Dubbed Conceal, the library was developed for a limited range of tasks with the specific needs of Android developers in mind, allowing app makers to include encryption without being cryptography experts.

"Unlike other libraries, which provide a wide range of encryption algorithms and options, Conceal prefers to abstract this choice and include sensible defaults," Facebook engineer Subodh Iyengar wrote in a blog post. "We think this makes sense because encryption can be very tricky to get right."

Facebook hasn't tried to write its own crypto code from scratch. Rather, Conceal takes advantage of a number of cherry-picked algorithms from the industry-standard OpenSSL open source library.

By eliminating the parts of OpenSSL it didn't need, however, Facebook managed to slim down its encryption code to a mere 85KB. By comparison, the full OpenSSL library takes up around 1MB when compiled for ARM chips.

The algorithms that Conceal uses are also fast, even on low-powered ARM chips. In Facebook's own tests on a low-end Samsung Galaxy Y smartphone, Conceal performed significantly better than both stock Java cryptography and the Bouncy Castle library.

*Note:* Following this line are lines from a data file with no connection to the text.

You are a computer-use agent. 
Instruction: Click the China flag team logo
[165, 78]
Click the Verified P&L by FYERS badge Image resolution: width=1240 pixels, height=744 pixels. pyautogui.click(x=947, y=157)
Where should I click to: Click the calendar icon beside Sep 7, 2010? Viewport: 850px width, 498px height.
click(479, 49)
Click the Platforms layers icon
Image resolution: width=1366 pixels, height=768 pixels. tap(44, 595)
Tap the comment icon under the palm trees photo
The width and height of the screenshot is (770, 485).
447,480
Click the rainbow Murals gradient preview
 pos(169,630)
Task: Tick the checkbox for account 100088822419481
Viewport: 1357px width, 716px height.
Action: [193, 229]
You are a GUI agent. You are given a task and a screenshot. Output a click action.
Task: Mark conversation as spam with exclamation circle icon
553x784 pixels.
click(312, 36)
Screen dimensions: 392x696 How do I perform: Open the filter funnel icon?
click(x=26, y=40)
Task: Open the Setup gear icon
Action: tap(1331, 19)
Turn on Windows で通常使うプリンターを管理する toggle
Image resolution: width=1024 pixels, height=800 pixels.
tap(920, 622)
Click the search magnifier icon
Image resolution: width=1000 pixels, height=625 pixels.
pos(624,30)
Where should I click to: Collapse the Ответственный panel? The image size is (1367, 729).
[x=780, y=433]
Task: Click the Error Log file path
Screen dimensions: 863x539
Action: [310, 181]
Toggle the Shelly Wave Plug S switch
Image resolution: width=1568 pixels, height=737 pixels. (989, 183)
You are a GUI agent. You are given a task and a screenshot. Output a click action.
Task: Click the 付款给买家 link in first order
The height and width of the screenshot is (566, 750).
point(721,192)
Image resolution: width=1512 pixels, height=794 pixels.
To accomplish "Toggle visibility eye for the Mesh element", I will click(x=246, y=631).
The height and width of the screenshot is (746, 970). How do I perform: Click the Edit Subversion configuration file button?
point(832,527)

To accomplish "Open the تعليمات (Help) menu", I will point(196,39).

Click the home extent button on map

Not just easy, but fast: Conceal can encrypt and decrypt data many times faster than other methods

Conceal offers up these algorithms via a simple API that abstracts away most of the choices that other libraries require developers to make. Pass an I/O stream to Conceal, and Conceal returns a wrapped stream that's automatically decrypted or encrypted as it's read or written.

That means Conceal won't be useful for every encryption application, but it will work for a few use cases that crop up frequently on Android. Foremost, it can be used to encrypt data that's stored on SD cards, which is why Facebook invented it in the first place.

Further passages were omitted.